-- Goal of the exercise --
Retype, word for word, the line holding "the body paragraph" and each line after it down to the end of the data; pictures are not copied.

[Collected data entries]
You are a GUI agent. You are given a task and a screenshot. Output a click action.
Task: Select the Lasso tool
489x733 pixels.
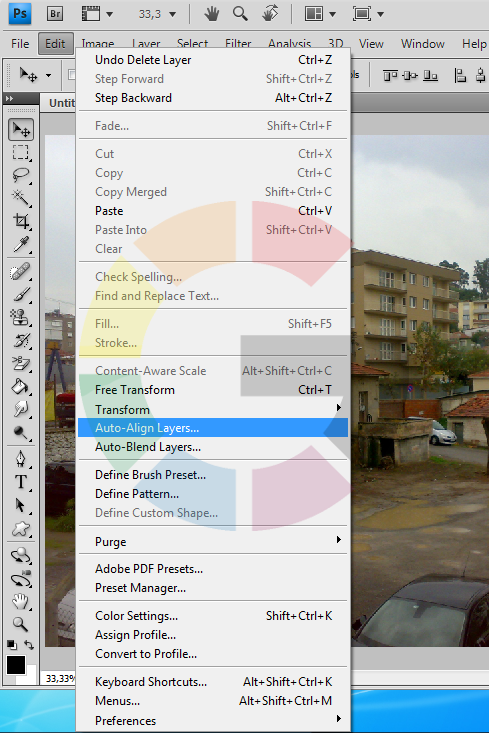[x=21, y=175]
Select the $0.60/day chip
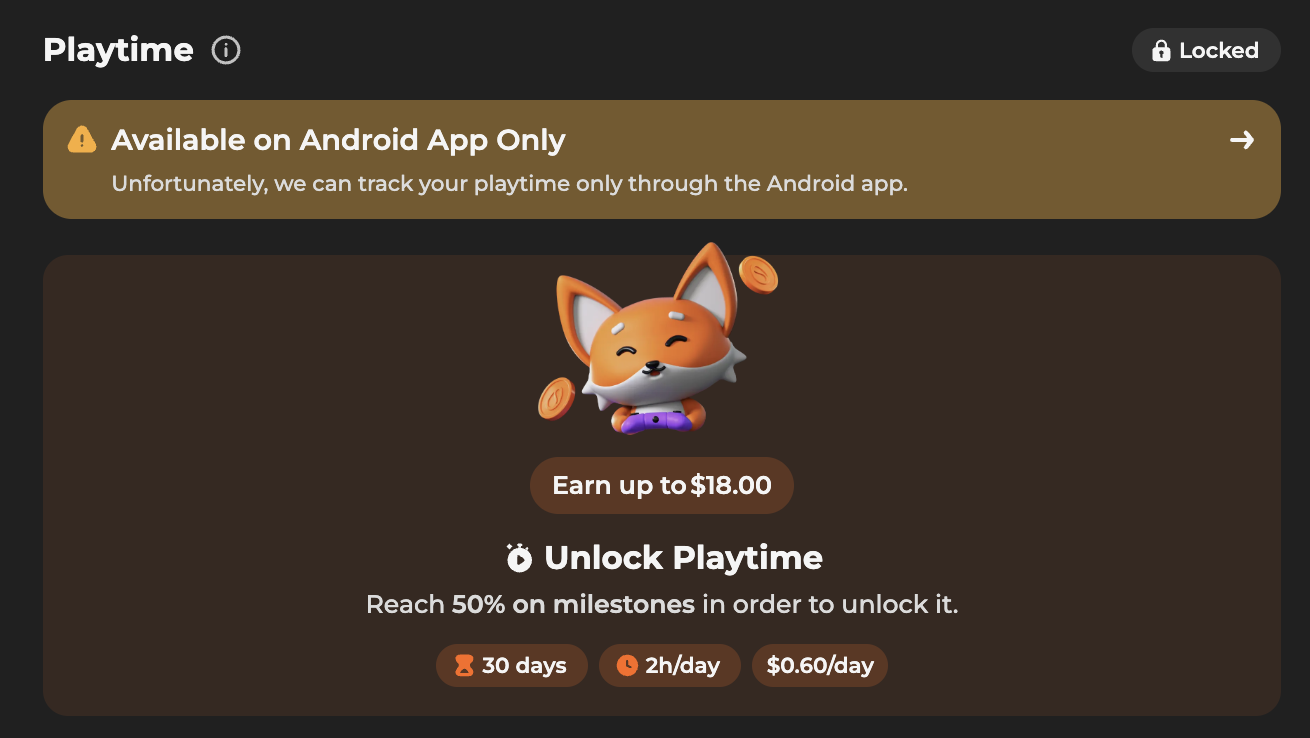This screenshot has height=738, width=1310. [820, 665]
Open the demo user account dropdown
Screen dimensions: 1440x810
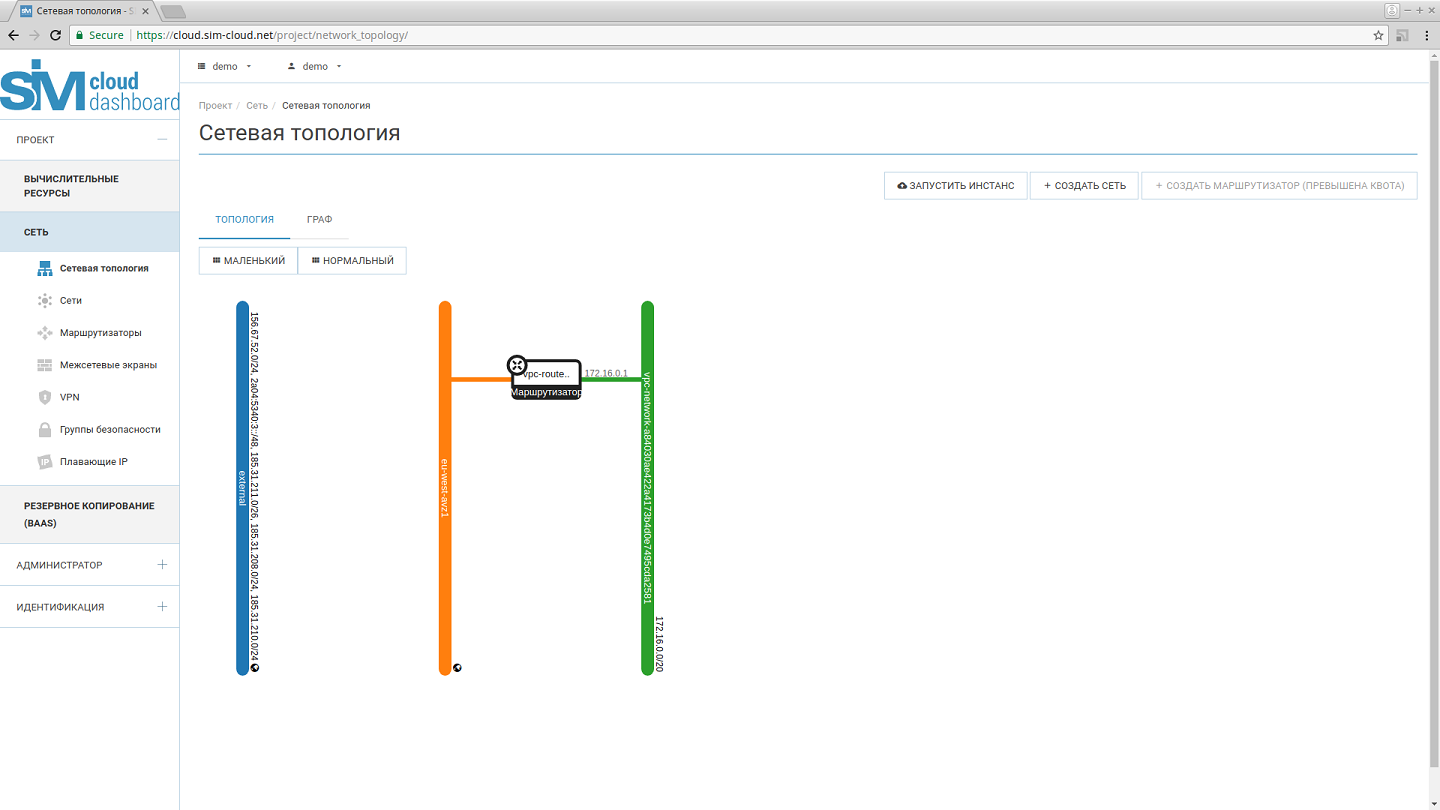point(315,67)
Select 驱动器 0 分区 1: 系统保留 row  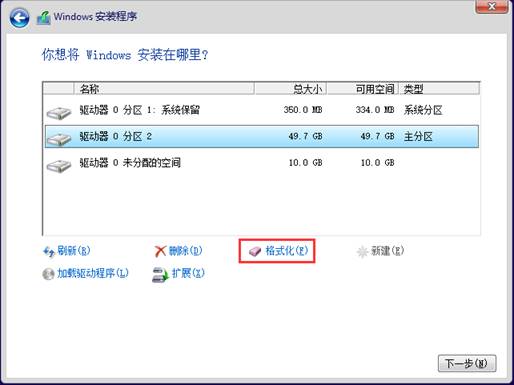tap(262, 110)
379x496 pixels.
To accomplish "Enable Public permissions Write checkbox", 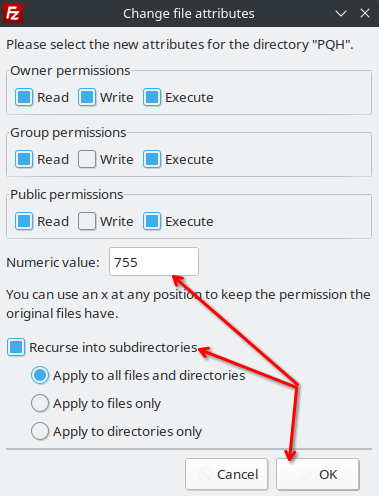I will 87,221.
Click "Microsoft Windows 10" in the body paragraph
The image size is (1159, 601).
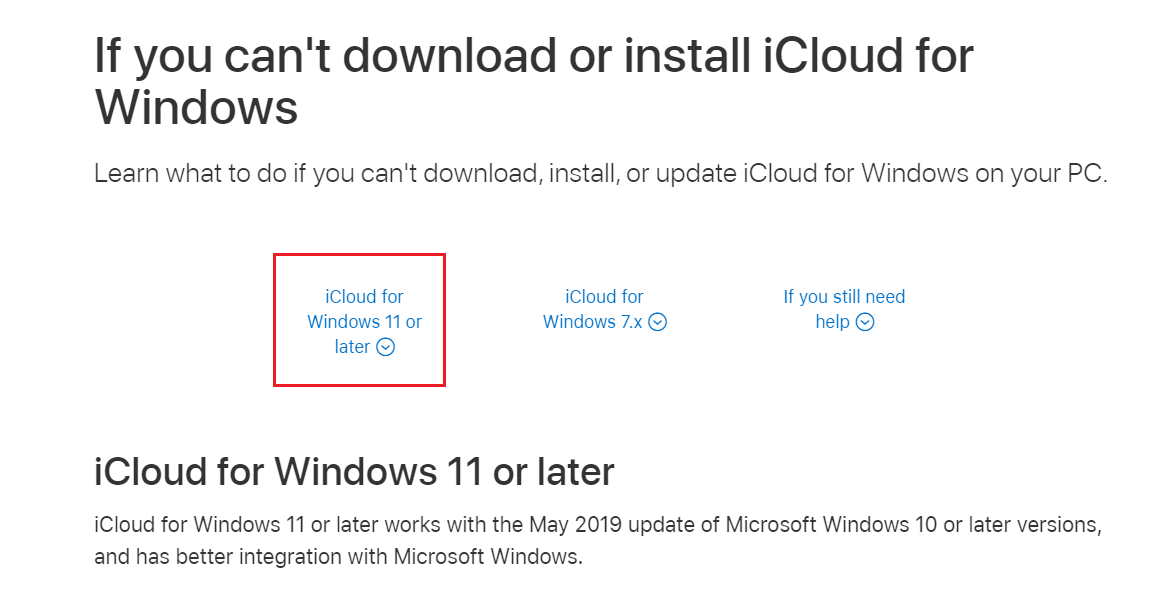point(831,525)
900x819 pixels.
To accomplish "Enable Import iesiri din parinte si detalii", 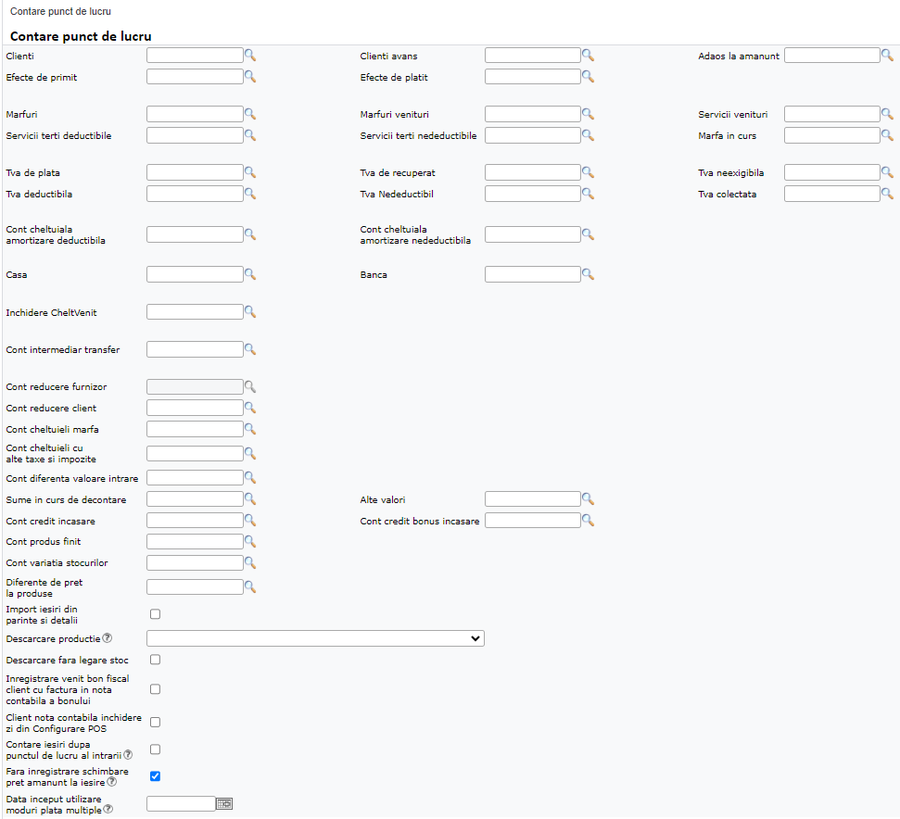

-- Answer section --
Click "Microsoft Windows 10" in the body paragraph
The image size is (1159, 601).
point(831,525)
900x819 pixels.
To accomplish "Enable Import iesiri din parinte si detalii", 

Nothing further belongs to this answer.